> **Required work**:
The entries should be written out again exactly as they read.

### Materials provided ###

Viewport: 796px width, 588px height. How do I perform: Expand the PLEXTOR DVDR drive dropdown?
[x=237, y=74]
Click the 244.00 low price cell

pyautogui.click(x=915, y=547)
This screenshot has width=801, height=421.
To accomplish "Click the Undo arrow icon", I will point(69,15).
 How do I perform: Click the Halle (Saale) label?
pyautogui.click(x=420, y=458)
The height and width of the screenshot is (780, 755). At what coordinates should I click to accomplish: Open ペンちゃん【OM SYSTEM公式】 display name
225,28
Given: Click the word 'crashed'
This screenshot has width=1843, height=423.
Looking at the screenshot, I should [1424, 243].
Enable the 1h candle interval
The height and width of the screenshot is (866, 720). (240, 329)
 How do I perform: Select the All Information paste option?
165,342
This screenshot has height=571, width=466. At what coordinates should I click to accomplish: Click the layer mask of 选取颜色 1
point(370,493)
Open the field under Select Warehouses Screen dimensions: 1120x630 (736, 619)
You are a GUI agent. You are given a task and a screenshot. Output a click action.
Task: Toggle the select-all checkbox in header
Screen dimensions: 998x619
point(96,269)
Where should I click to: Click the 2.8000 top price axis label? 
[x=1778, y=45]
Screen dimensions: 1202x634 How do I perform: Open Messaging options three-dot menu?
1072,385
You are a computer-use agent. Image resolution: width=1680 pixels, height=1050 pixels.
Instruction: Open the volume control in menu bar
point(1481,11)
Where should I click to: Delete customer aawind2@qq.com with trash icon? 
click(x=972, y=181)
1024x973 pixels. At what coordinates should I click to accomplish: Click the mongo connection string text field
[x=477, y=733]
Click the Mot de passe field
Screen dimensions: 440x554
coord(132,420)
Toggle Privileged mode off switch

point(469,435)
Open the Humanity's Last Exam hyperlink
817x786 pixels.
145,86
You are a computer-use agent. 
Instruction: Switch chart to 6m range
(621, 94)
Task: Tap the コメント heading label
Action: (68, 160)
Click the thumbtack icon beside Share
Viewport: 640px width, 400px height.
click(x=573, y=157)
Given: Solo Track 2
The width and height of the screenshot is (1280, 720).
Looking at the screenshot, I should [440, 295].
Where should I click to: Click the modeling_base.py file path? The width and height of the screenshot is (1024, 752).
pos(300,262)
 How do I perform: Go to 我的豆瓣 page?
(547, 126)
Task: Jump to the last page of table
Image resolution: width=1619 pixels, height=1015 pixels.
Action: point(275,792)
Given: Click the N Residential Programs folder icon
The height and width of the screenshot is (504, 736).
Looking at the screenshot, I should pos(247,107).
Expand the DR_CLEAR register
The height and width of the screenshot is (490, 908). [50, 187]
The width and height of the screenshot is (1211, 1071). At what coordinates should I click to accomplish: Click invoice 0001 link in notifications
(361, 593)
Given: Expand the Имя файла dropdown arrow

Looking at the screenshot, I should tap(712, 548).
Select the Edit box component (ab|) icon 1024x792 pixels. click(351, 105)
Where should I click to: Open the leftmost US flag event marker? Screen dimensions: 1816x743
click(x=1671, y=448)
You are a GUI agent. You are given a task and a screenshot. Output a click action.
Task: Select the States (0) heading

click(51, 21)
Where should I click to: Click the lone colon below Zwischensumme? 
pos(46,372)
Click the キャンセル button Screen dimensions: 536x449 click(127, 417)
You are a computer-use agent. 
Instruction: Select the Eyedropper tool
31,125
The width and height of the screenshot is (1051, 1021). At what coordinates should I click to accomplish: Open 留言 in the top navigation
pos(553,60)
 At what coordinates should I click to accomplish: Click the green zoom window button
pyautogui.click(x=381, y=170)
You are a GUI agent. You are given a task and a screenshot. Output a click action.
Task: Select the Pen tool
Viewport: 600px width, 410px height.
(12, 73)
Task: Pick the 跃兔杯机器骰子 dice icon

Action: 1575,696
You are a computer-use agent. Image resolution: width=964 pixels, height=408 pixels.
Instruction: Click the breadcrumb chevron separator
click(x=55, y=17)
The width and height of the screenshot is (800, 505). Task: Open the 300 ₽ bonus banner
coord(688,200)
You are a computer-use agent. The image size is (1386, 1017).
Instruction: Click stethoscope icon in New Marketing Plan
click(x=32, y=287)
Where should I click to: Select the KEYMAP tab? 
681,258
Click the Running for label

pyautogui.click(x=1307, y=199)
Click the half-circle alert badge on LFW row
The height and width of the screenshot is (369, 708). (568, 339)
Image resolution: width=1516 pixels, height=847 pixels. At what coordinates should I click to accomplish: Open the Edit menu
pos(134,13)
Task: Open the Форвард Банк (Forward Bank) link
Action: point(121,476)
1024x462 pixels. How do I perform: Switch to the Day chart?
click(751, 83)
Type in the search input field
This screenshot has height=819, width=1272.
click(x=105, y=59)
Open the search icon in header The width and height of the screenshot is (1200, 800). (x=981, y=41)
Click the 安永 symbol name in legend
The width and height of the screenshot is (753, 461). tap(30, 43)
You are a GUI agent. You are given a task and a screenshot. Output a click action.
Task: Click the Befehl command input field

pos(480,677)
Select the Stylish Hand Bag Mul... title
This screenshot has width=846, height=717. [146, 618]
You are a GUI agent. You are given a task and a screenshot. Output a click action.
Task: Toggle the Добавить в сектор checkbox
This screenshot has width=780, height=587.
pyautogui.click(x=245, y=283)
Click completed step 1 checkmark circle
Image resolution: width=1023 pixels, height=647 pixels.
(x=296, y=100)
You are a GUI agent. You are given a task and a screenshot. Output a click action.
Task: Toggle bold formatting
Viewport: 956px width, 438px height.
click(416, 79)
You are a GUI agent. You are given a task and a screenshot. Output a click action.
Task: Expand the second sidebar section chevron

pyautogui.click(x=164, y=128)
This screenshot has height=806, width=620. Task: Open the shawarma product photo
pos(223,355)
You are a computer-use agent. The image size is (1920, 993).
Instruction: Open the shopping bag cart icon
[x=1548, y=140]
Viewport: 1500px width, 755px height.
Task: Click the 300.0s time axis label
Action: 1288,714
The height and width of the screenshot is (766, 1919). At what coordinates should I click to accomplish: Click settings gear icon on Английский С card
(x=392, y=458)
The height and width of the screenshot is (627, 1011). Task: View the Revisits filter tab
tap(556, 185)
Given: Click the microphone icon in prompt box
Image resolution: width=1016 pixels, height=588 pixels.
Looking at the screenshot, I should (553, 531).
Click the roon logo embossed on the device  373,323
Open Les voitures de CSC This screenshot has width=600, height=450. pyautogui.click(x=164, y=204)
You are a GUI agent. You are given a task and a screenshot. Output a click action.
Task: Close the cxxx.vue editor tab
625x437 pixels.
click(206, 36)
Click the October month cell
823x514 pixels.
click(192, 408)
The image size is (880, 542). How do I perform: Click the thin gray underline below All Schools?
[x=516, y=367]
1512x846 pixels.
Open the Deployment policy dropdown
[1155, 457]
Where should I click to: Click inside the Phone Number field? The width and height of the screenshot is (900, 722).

###

> **Written answer**:
Viewport: 796px width, 588px height. How do I perform: Expand the PLEXTOR DVDR drive dropdown?
[x=237, y=74]
Click the 244.00 low price cell

pyautogui.click(x=915, y=547)
This screenshot has width=801, height=421.
To accomplish "Click the Undo arrow icon", I will point(69,15).
 How do I perform: Click the Halle (Saale) label?
pyautogui.click(x=420, y=458)
The height and width of the screenshot is (780, 755). At what coordinates should I click to accomplish: Open ペンちゃん【OM SYSTEM公式】 display name
225,28
Given: Click the word 'crashed'
This screenshot has width=1843, height=423.
Looking at the screenshot, I should [1424, 243].
Enable the 1h candle interval
The height and width of the screenshot is (866, 720). (240, 329)
 How do I perform: Select the All Information paste option?
165,342
This screenshot has height=571, width=466. At what coordinates should I click to accomplish: Click the layer mask of 选取颜色 1
point(370,493)
Open the field under Select Warehouses Screen dimensions: 1120x630 (736, 619)
You are a GUI agent. You are given a task and a screenshot. Output a click action.
Task: Toggle the select-all checkbox in header
Screen dimensions: 998x619
point(96,269)
Where should I click to: Click the 2.8000 top price axis label? 
[x=1778, y=45]
Screen dimensions: 1202x634 How do I perform: Open Messaging options three-dot menu?
1072,385
You are a computer-use agent. Image resolution: width=1680 pixels, height=1050 pixels.
Instruction: Open the volume control in menu bar
point(1481,11)
Where should I click to: Delete customer aawind2@qq.com with trash icon? 
click(x=972, y=181)
1024x973 pixels. At what coordinates should I click to accomplish: Click the mongo connection string text field
[x=477, y=733]
Click the Mot de passe field
Screen dimensions: 440x554
coord(132,420)
Toggle Privileged mode off switch

point(469,435)
Open the Humanity's Last Exam hyperlink
817x786 pixels.
145,86
You are a computer-use agent. 
Instruction: Switch chart to 6m range
(621, 94)
Task: Tap the コメント heading label
Action: (68, 160)
Click the thumbtack icon beside Share
Viewport: 640px width, 400px height.
click(x=573, y=157)
Given: Solo Track 2
The width and height of the screenshot is (1280, 720).
Looking at the screenshot, I should [440, 295].
Where should I click to: Click the modeling_base.py file path? The width and height of the screenshot is (1024, 752).
pos(300,262)
 How do I perform: Go to 我的豆瓣 page?
(547, 126)
Task: Jump to the last page of table
Image resolution: width=1619 pixels, height=1015 pixels.
Action: point(275,792)
Given: Click the N Residential Programs folder icon
The height and width of the screenshot is (504, 736).
Looking at the screenshot, I should pos(247,107).
Expand the DR_CLEAR register
The height and width of the screenshot is (490, 908). [50, 187]
The width and height of the screenshot is (1211, 1071). At what coordinates should I click to accomplish: Click invoice 0001 link in notifications
(361, 593)
Given: Expand the Имя файла dropdown arrow

Looking at the screenshot, I should tap(712, 548).
Select the Edit box component (ab|) icon 1024x792 pixels. click(351, 105)
Where should I click to: Open the leftmost US flag event marker? Screen dimensions: 1816x743
click(x=1671, y=448)
You are a GUI agent. You are given a task and a screenshot. Output a click action.
Task: Select the States (0) heading

click(51, 21)
Where should I click to: Click the lone colon below Zwischensumme? 
pos(46,372)
Click the キャンセル button Screen dimensions: 536x449 click(127, 417)
You are a computer-use agent. 
Instruction: Select the Eyedropper tool
31,125
The width and height of the screenshot is (1051, 1021). At what coordinates should I click to accomplish: Open 留言 in the top navigation
pos(553,60)
 At what coordinates should I click to accomplish: Click the green zoom window button
pyautogui.click(x=381, y=170)
You are a GUI agent. You are given a task and a screenshot. Output a click action.
Task: Select the Pen tool
Viewport: 600px width, 410px height.
(12, 73)
Task: Pick the 跃兔杯机器骰子 dice icon

Action: 1575,696
You are a computer-use agent. Image resolution: width=964 pixels, height=408 pixels.
Instruction: Click the breadcrumb chevron separator
click(x=55, y=17)
The width and height of the screenshot is (800, 505). Task: Open the 300 ₽ bonus banner
coord(688,200)
You are a computer-use agent. The image size is (1386, 1017).
Instruction: Click stethoscope icon in New Marketing Plan
click(x=32, y=287)
Where should I click to: Select the KEYMAP tab? 
681,258
Click the Running for label

pyautogui.click(x=1307, y=199)
Click the half-circle alert badge on LFW row
The height and width of the screenshot is (369, 708). (568, 339)
Image resolution: width=1516 pixels, height=847 pixels. At what coordinates should I click to accomplish: Open the Edit menu
pos(134,13)
Task: Open the Форвард Банк (Forward Bank) link
Action: point(121,476)
1024x462 pixels. How do I perform: Switch to the Day chart?
click(751, 83)
Type in the search input field
This screenshot has height=819, width=1272.
click(x=105, y=59)
Open the search icon in header The width and height of the screenshot is (1200, 800). (x=981, y=41)
Click the 安永 symbol name in legend
The width and height of the screenshot is (753, 461). tap(30, 43)
You are a GUI agent. You are given a task and a screenshot. Output a click action.
Task: Click the Befehl command input field

pos(480,677)
Select the Stylish Hand Bag Mul... title
This screenshot has width=846, height=717. [146, 618]
You are a GUI agent. You are given a task and a screenshot. Output a click action.
Task: Toggle the Добавить в сектор checkbox
This screenshot has width=780, height=587.
pyautogui.click(x=245, y=283)
Click completed step 1 checkmark circle
Image resolution: width=1023 pixels, height=647 pixels.
(x=296, y=100)
You are a GUI agent. You are given a task and a screenshot. Output a click action.
Task: Toggle bold formatting
Viewport: 956px width, 438px height.
click(416, 79)
You are a GUI agent. You are given a task and a screenshot. Output a click action.
Task: Expand the second sidebar section chevron

pyautogui.click(x=164, y=128)
This screenshot has height=806, width=620. Task: Open the shawarma product photo
pos(223,355)
You are a computer-use agent. The image size is (1920, 993).
Instruction: Open the shopping bag cart icon
[x=1548, y=140]
Viewport: 1500px width, 755px height.
Task: Click the 300.0s time axis label
Action: 1288,714
The height and width of the screenshot is (766, 1919). At what coordinates should I click to accomplish: Click settings gear icon on Английский С card
(x=392, y=458)
The height and width of the screenshot is (627, 1011). Task: View the Revisits filter tab
tap(556, 185)
Given: Click the microphone icon in prompt box
Image resolution: width=1016 pixels, height=588 pixels.
Looking at the screenshot, I should (553, 531).
Click the roon logo embossed on the device  373,323
Open Les voitures de CSC This screenshot has width=600, height=450. pyautogui.click(x=164, y=204)
You are a GUI agent. You are given a task and a screenshot. Output a click action.
Task: Close the cxxx.vue editor tab
625x437 pixels.
click(206, 36)
Click the October month cell
823x514 pixels.
click(192, 408)
The image size is (880, 542). How do I perform: Click the thin gray underline below All Schools?
[x=516, y=367]
1512x846 pixels.
Open the Deployment policy dropdown
[1155, 457]
Where should I click to: Click inside the Phone Number field? The width and height of the screenshot is (900, 722).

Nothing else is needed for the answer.